Here is the transcript of the WSVN report.

TV Trouble
Hurricane season is just weeks away and a key supply is a battery operated TV, so you can keep track of storms when the power goes out, but, as Carmel Cafiero reports, there may be TV Trouble brewing for people in the path of a storm.

Reported by:
Carmel Cafiero

Producer:
Leisa Williams

Contact
lwilliams@wsvn.com

View all archived
Carmel on the Case reports
WSVN -- Living in South Florida means living with hurricanes and learning how to prepare for them.

Jay Yeskel knows the drill. Before the season starts he gets plenty of food, water, candles, Sterno and batteries for his flashlights and portable TV.

Jay Yeskel: "This season I have my little TV, and I also have another TV I just bought that has a built-in generator, a radio and you can charge your cell phone, which is good."

Carolyn Bryant also believes a battery operated TV is a critical part of being prepared.

Carolyn Bryant: "To be able to actually see the radar and see a person and read the information at the bottom of the screen is much more comforting to me than listening to a voice in the dark."

Carmel Cafiero: "And there's no debating these battery operated TVs can be life savers, but after this hurricane season the ones most of us have are pretty much trash. That's because they operate on an analog signal, and after next year that's all going to change."

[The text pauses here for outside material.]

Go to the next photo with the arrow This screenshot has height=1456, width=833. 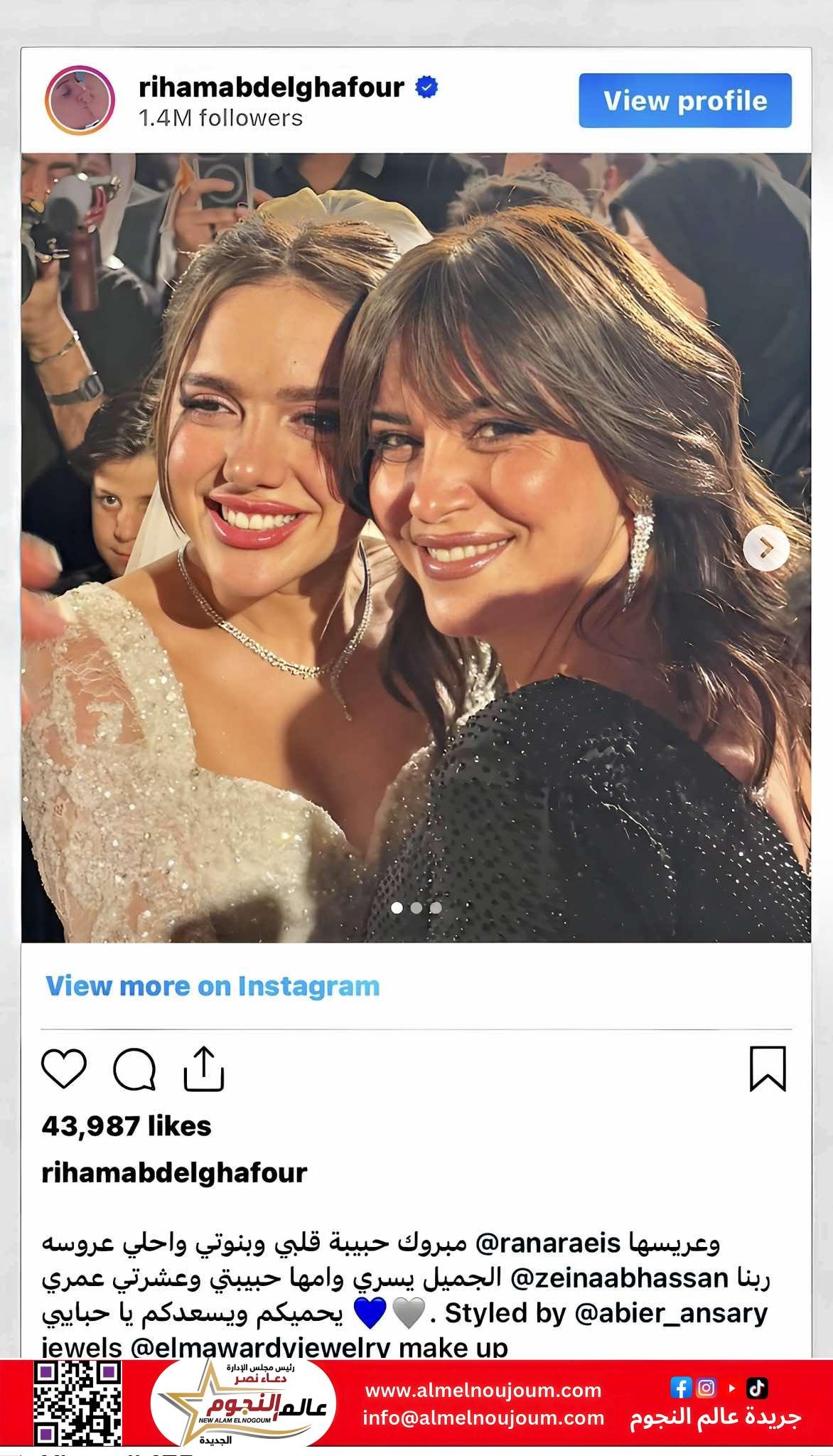[x=766, y=547]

TV is going digital in February 2009.

If you don't have cable, a digital TV or a special converter box, the only thing you'll be getting off the air is snow.

Moreau Dugas, Channel 7 Engineer: "On February 17, 2009 at midnight, we will shut off anything that is analog, so it will be digital. Then you're going to need a TV that can receive digital."

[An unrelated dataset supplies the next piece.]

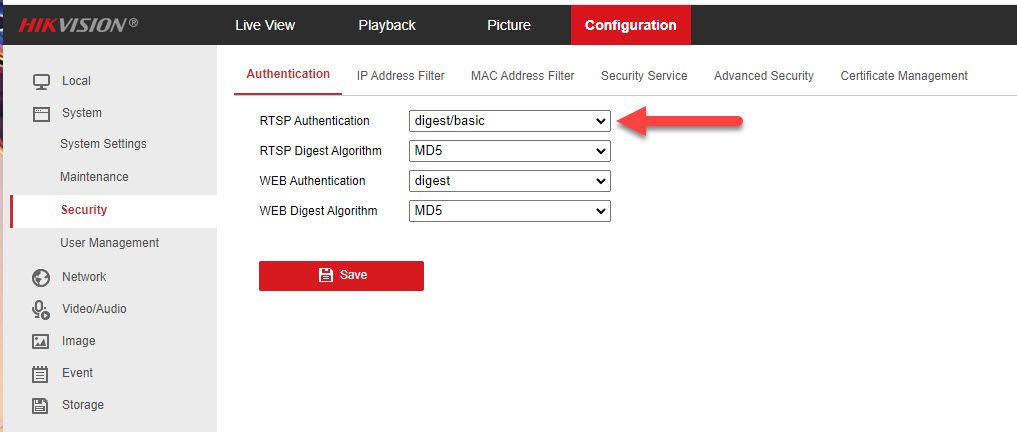The width and height of the screenshot is (1017, 432).
Task: Click the Local monitor icon in sidebar
Action: tap(41, 81)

But those digital converter boxes and sets need power, which means they won't help in a storm. The National Hurricane Center is already getting calls from people asking what to do.

Bill Read, National Hurricane Center: "If a television is something you want in your safety kit for a hurricane, now is the time to start shopping around."

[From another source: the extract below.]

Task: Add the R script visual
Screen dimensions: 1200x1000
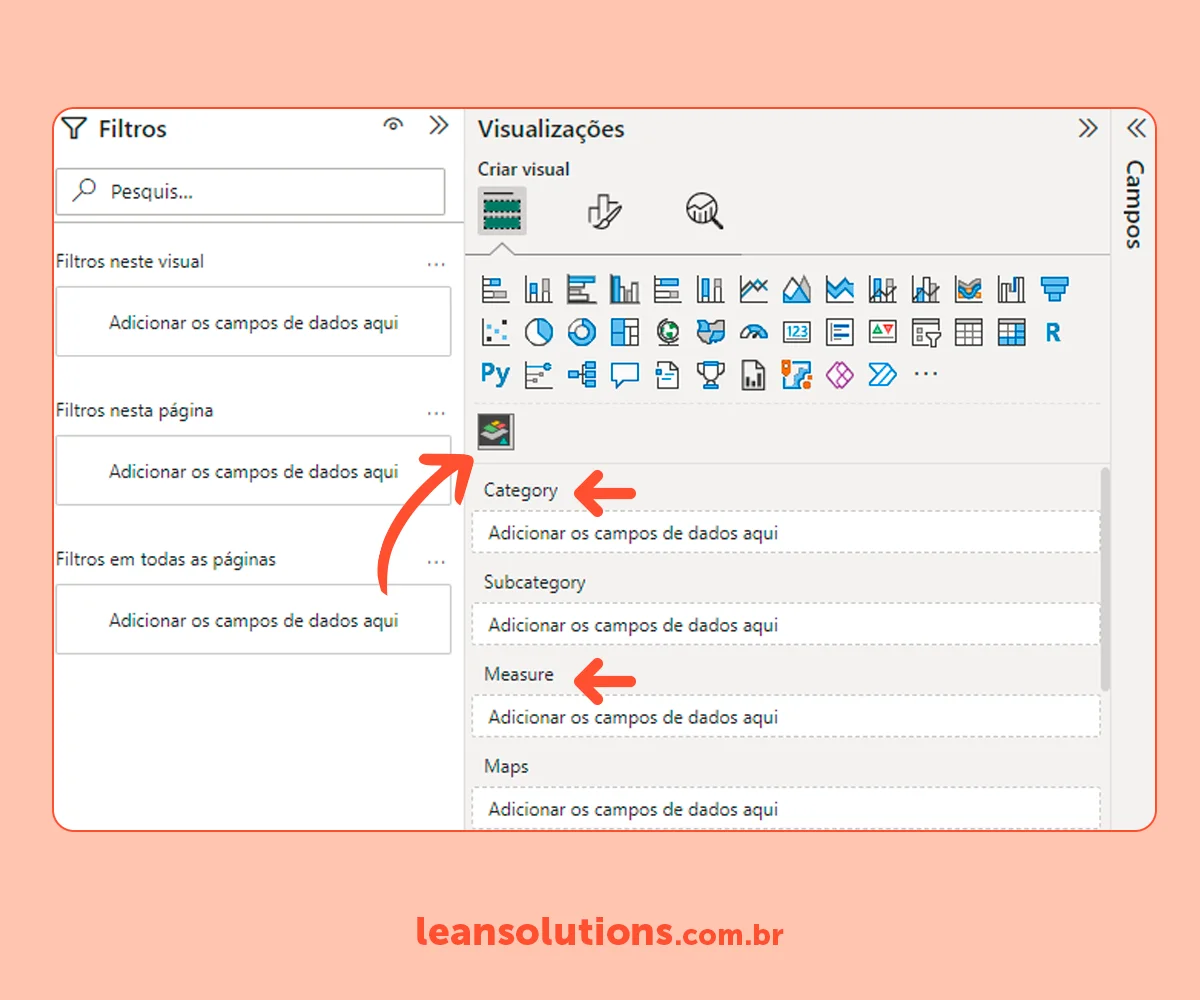Action: [x=1053, y=332]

That's just what some people are doing.

Jay Yeskel: "I hope they come out with a digital handheld TV, otherwise we'll just have to listen to the radio during a hurricane."

The good news? Some companies are already offering battery operated digital TVs.

James Deriardo: "We have a lot of people interested in these TVs. They're coming in, they're purchasing them. We are keeping a nice stock of them in stores."

And other retailers expect to have them on store shelves shortly. The bad news? Making the switch isn't cheap. Most run about $200.

Carolyn Bryant: "I'm one to kind of watch the sales and the prices go down, and I find $200 to be out of my price range for something like that."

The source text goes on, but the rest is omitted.